Last week’s Operation Titstorm attacks by online activist group "Anonymous" brought down the Parliament House website for three days. One cyber hacker tells Crikey just how easy it was to do.
Last week’s Operation Titstorm attacks by Anonymous
brought down the Parliament House website for three days, yet they seem to have been organised by teenagers using basic tools.
As Crikey reported
in September a Denial of Service
attack (DoS) took the PM’s website offline for about 10 minutes. The inconvenience was minimal.
This time, the attacks
were more effective, with aph.gov.au being hit by up to 7.5 million incoming inquiries every second, completely overloading it. While that sounds a lot, today’s fast computers and broadband links mean it can be accomplished with a few hundred computers.
The attack also included a flood of pornographic emails and faxes to parliamentary staffers.
In an interview for today’s Patch Monday podcast
, a young-sounding organiser using the handle "c0ld blood" told me that about 400-500 people had taken part.
"Lots of them are kids and teenagers, and the main reason that they take part in these attacks is because kids and teenagers don’t really get the chance to voice their opinions," he told me.
c0ld blood acknowledges that DoS attacks are illegal, but was dismissive of conventional political processes.

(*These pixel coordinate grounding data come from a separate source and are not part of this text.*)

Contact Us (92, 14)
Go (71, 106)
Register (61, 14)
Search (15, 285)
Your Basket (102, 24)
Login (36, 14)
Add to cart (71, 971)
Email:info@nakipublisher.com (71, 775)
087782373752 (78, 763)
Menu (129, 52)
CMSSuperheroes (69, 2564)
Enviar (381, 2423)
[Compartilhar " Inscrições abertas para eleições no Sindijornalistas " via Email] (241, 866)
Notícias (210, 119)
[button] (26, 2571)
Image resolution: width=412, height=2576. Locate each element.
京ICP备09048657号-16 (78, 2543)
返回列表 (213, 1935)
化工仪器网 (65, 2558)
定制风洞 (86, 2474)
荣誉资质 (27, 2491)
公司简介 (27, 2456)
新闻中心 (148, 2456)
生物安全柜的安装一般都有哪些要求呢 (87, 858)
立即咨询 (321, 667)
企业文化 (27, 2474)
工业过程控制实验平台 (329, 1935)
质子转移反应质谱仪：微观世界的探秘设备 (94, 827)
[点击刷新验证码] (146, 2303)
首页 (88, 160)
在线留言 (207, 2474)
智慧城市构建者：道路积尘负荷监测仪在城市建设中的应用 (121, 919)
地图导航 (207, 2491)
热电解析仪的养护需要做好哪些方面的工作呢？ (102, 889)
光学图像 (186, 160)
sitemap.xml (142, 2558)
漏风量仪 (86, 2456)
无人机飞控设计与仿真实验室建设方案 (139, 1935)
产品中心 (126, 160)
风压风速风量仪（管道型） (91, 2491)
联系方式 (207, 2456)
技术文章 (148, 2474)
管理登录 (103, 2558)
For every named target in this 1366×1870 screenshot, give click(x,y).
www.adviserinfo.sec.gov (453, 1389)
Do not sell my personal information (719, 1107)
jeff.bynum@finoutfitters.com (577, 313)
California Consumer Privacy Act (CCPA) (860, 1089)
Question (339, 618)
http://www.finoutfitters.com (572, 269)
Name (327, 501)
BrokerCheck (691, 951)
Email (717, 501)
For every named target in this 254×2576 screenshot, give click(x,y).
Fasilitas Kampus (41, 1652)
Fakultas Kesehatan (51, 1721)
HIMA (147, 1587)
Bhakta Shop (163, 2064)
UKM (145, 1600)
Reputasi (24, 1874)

"It would just be falling on deaf ears. By DoSing the sites it’s giving … it’s forcing the hand of the Australian government because they’re going to have to take notice," he says. "We need to send a message across that governments can not just mess with the internet and not expect any backlash."
c0ld blood wasn’t sure how the Parliament House website ended up being a target.
"There was a long list of ones which were going to be targeted and I think that one just fell down the easiest so people carried on doing it," he says.
While c0ld blood considers the attack "quite successful", other groups opposed to internet filtering are distancing themselves -- even other sections of "Anonymous".
"AnonSA does not endorse or support the recent attempts by Anonymous hackers to attack government websites," the South Australian chapter said in a statement
"Whilst we agree that the government’s proposed internet censorship legislation is an ill-conceived idea, we do not condone the methods taken by the individuals responsible for the DDoS attacks as an appropriate way to engage with the government."
According to Electronic Frontiers Australia: "Not only are [the attacks] illegal, but they damage the cause by playing to stereotypes of filter opponents as juveniles motivated by a desire to keep the internet safe for p-rn. They serve no purpose but to give the government the moral high ground.'
Alan Thompson, secretary of the Department of Parliamentary Services, would agree. He personally received more than 8000 p-rnographic emails, and his inbound fax machine "just jammed up".
"It gives little credit to the people who organised it," he told Crikey
. "It diminishes their cause enormously."
The Parliament House website isn’t particularly modern, something Thompson is happy to admit. It currently appears to be run from a commodity-grade hosting service.
"We acknowledge that the service to the external world has been badly affected, we acknowledge and apologise for that," he says.
Nevertheless, the website isn’t a mission-critical system (shoosh, Bernard Keane). It’s separate from the core Parliament House network. One can safely assume the PM and other key players have their own secure, high-reliability network provisioned in … other ways.
A new aph.gov.au website is expected to be built in the next 12 months. While it could be built to withstand attacks such as that from Anonymous -- an attack from 500 computers is small beer compared with the vast botnets
run by organised criminals -- it would also be expensive.
"There’s no need to spend the million dollars which would be required to build the right infrastructure protection on a system which isn’t mission critical," security consultant Crispin Harris told Crikey
"Financially, is there any reason for them to spend any more money than they’ve done? My opinion is no."